Le NBER ne définit pas la récession de manière «traditionnelle» comme un recul de la performance économique au cours d’au moins deux trimestres consécutifs, mais comme une baisse substantielle de l’activité économique durant plusieurs mois. Quelle que soit en définitive la définition de la récession et le fait qu’elle ait durée un mois de plus ou de moins, la situation a évolué de façon remarquable aux Etats-Unis en l’espace de 12 mois. Certes, les plongeurs ne sont pas devenus millionnaires en moins d’un an, ce mythe fait depuis longtemps partie du passé, mais l’intervention aussi résolue que sans retenue de la politique économique permet au moins d’afficher un excellent bilan sur les 12 derniers mois. Les présidents républicain et démocrate y ont veillé avec une sorte d’hélicoptère monétaire, des chèques pour plus ou moins tous les ménages aux Etats-Unis. 

Mais soyons francs: est-il préférable de perdre du jour au lendemain un tiers du revenu et ce pendant trois, voire quatre mois, puis de retrouver instantanément le niveau antérieur à l’effondrement? Ou ne vaudrait-il pas mieux des baisses un peu plus modérées comme en Suisse l’an dernier («notre» effondrement a été quatre fois moindre que celui des Etats-Unis l’année dernière) puis un retour presque aussi rapide au niveau initial? Aucune perte d’emploi soudaine, mais une réduction de l’horaire de travail ou indemnité pour cas de rigueur? Ceux qui considèrent à présent que le formidable rebond de l’économie américaine démontre la supériorité de l’action économique américaine sur les atermoiements européens, oublient qu'il existe ici, mais aussi dans de nombreux autres Etats d’Europe (occidentale) de meilleurs mécanismes de protection contre les rigueurs sociales que dans le pays des possibilités illimitées et qu’en comparaison ils sont peu nombreux à glisser ici à travers les mailles du filet de sécurité étendu. Dès 2009/2010, les Etats-Unis ont réussi un petit miracle économique en étant la première grande économie à surmonter la récession consécutive à la crise des subprimes. 
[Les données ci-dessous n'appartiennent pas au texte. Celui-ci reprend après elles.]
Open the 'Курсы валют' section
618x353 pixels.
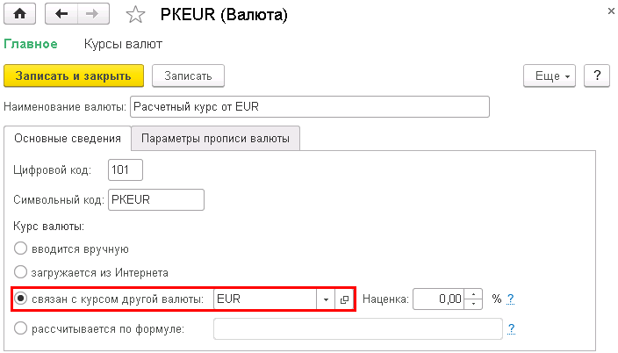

Mais là encore, la reprise avait été précédée d’un véritable bain de sang. Certes, des millions de chômeurs ont alors progressivement retrouvé un emploi et les nombreux sans-abris ont peu à peu pu réintégrer un logement. Mais auparavant, ils vivaient dans des villages de tentes dans les banlieues et agglomérations des grandes métropoles économiques, après avoir dû quitter précipitamment leur domicile. En Suisse, je ne me souviens que d’un petit village de tentes durant cette période sombre. Une poignée de représentants du mouvement «Occupy-Paradeplatz» «campait» alors sur la Paradeplatz à Zurich, puis sur le Lindenhof. Volontairement, je précise, en comparaison avec les nombreux Américains à l’époque.

La politique économique américaine a beau assurer le spectacle quand il s’agit de sauvetages à court terme incroyablement onéreux, mais notre système n’en a tout simplement pas besoin, parce qu’il est bien mieux armé contre les crises que celui des Etats-Unis. Dans ces conditions, je renonce volontiers à un spectacle, d’autant que chaque spectacle représente un fardeau supplémentaire pour les générations futures. L’examen du taux d’endettement public net qui tient compte non seulement des dettes, mais aussi des créances des Etats envers les tiers, est par exemple spectaculaire. Les Etats-Unis ont progressé dans ce domaine et se classent désormais à la huitième place mondiale. Nettement devant la Zambie, la Colombie, l’Albanie ou les Fidji. La Suisse est loin derrière, au rang 70 (sur 88)!